The LACDPH survey involved 45 yes or no questions. Anyone who scored 90 percent or more received an A grade (34 percent of respondents), 80 percent or more received a B grade (27 percent of respondents), and 70 percent or more received a C grade (25 percent). About 14 percent failed to score a passing C grade.
The results of the survey revealed that 26 percent of home cooks have shelves and cabinets that are not clean and dust-free, 36 percent do not have a fridge thermometer that works correctly, 28 percent do not remove jewelry or keep nails trimmed when cooking, and a total of 20 percent of participants either had flies, cockroaches or rodents in their kitchen.

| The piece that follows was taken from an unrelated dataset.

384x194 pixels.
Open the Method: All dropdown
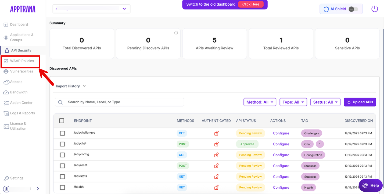tap(260, 102)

All of a sudden, eating out just became more appetizing.
The editors of the survey report note that the results probably skew toward MORE cleanliness than you would find in the average kitchens in America. This is because those who take the survey are likely to have an interest in keeping a clean kitchen. Many home cooks probably do not care much about a clean kitchen and would not be inclined to take the survey.
There are an estimated 87 million cases of food-borne illnesses in the U.S. every year. Of those, well over 350,000 cases involve hospitalization and another 5,700 people die from their illnesses.
Food may be sustenance, but it could belong in the same sentence as mortality after all.